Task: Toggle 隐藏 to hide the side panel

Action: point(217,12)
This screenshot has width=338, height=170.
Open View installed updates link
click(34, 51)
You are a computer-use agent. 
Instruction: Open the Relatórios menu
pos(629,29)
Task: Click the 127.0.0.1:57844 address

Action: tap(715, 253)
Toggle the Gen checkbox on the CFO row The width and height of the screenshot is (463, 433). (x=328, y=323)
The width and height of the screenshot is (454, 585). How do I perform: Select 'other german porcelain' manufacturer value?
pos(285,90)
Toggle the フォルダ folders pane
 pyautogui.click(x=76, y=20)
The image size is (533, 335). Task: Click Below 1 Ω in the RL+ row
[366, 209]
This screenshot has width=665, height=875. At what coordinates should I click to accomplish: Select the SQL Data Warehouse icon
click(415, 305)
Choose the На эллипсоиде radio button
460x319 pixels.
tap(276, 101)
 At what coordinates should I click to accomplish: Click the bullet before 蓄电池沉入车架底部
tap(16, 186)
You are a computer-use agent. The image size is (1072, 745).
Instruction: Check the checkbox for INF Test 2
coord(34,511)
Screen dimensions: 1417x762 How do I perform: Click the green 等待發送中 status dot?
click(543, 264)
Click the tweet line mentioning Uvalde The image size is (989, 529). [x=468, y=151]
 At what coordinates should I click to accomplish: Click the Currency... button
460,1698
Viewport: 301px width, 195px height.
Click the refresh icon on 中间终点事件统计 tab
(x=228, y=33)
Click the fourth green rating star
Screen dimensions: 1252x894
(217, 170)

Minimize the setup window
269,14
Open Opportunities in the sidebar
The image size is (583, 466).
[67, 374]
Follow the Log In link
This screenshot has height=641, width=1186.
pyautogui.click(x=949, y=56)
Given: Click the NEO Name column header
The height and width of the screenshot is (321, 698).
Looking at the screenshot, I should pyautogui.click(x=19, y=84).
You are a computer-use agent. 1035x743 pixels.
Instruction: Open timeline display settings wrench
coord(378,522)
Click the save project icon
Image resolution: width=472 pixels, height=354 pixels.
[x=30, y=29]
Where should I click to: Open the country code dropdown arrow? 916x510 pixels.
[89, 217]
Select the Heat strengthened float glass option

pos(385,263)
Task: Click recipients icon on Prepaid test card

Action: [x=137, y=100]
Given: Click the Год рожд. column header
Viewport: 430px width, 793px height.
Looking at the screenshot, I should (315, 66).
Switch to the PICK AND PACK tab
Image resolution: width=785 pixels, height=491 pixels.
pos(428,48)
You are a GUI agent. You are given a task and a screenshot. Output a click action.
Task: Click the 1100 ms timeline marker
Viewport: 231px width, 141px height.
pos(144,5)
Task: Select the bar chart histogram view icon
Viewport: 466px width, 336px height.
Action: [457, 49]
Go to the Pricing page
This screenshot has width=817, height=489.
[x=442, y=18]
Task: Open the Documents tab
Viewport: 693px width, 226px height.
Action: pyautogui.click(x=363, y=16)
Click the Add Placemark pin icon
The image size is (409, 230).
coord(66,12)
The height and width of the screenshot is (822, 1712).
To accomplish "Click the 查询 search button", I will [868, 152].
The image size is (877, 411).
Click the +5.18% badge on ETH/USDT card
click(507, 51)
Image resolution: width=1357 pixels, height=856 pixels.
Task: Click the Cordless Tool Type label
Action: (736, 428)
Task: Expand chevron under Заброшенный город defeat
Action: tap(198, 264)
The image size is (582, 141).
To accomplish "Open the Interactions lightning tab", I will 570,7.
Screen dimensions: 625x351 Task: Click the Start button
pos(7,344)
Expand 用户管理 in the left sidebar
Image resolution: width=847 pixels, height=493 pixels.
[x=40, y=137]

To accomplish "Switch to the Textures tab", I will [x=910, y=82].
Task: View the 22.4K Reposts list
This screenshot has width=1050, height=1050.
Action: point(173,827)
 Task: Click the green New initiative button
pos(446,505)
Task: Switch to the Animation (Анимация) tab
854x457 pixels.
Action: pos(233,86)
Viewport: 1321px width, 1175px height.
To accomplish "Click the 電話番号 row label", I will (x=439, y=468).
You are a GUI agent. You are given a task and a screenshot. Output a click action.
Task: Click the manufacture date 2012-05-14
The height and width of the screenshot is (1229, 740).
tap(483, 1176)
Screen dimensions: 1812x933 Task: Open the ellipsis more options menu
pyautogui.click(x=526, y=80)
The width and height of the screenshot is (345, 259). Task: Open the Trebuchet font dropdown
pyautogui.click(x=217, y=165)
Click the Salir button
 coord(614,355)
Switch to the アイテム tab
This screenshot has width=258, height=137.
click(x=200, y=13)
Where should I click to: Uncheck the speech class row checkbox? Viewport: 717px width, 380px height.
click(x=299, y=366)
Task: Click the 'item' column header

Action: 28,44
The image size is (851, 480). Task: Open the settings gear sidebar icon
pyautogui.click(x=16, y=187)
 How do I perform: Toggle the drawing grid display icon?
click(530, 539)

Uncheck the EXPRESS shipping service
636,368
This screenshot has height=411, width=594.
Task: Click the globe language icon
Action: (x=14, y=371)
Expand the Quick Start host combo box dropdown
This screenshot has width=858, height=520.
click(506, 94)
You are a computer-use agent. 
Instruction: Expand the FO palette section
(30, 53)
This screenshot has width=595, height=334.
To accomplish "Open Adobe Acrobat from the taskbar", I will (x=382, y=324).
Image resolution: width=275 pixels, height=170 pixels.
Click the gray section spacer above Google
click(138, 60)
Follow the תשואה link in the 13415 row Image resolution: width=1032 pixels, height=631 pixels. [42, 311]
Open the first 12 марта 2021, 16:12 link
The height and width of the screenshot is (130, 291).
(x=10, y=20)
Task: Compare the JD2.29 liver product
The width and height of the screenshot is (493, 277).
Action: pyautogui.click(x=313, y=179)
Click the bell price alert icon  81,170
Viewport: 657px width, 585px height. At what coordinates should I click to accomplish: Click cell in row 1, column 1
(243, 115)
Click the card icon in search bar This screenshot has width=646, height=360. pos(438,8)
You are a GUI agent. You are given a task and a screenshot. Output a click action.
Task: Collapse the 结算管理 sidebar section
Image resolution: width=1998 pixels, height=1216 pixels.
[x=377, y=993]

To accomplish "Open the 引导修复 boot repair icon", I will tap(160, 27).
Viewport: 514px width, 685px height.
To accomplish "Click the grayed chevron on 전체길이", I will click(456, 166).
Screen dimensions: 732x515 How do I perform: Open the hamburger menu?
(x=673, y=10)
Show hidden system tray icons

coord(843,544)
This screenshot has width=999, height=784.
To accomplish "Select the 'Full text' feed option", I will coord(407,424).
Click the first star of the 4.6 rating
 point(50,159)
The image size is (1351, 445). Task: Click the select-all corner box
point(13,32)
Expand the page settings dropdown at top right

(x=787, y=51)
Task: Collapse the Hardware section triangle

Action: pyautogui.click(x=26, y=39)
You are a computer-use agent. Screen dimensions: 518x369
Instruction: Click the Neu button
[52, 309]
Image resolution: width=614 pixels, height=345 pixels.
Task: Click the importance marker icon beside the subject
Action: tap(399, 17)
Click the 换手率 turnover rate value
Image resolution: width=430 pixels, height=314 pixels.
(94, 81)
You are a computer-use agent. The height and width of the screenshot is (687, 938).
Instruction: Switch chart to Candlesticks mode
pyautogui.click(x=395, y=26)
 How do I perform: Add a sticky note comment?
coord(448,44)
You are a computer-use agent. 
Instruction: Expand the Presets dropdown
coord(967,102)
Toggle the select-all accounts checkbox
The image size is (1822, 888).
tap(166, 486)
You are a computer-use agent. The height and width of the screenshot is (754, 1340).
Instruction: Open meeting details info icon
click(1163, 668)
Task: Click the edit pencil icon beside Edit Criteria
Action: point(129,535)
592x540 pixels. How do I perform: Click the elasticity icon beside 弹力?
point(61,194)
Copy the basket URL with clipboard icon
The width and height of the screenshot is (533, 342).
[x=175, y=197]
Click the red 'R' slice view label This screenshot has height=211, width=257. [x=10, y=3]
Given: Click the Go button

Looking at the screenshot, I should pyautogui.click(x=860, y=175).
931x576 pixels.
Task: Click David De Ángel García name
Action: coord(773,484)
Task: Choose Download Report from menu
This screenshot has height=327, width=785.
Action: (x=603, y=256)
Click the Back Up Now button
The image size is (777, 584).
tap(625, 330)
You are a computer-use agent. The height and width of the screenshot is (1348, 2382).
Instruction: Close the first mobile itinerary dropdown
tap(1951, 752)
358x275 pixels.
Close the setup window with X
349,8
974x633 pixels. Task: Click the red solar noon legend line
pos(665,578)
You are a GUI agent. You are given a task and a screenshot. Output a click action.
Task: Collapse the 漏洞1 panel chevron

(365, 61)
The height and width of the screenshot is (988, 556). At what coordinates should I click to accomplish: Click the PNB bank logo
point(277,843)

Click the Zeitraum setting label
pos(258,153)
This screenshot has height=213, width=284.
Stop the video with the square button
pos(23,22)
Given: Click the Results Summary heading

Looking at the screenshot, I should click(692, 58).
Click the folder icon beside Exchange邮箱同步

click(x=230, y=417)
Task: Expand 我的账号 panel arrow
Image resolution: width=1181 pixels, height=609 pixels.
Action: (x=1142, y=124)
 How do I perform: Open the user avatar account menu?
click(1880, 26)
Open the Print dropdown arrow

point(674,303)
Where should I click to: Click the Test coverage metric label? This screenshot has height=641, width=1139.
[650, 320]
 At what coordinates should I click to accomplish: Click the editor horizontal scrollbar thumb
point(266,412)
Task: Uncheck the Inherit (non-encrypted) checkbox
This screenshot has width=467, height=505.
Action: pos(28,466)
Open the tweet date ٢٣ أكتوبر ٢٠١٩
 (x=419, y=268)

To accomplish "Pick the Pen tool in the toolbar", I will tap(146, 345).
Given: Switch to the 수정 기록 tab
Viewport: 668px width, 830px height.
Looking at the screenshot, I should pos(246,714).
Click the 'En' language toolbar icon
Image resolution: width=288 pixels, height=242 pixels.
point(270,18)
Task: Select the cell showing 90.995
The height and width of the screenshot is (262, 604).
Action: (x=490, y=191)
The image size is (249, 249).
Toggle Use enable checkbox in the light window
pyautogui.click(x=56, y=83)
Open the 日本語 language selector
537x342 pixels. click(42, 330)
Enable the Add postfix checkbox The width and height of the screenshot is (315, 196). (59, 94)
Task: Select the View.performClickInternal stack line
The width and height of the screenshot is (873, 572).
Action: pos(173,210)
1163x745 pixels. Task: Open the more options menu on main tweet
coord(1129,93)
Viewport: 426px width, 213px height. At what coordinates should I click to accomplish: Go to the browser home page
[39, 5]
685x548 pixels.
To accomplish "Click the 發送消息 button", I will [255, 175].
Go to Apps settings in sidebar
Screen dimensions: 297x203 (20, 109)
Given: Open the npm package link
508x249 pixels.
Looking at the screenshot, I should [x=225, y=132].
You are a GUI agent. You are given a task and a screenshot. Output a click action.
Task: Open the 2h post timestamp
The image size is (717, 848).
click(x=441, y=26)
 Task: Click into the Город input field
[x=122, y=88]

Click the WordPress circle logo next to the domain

What is required:
Pick out every line of the entries that contains the word "chart", matching case exactly, and copy each of those lines.

Final result:
Task: Select the bar chart histogram view icon
Instruction: Switch chart to Candlesticks mode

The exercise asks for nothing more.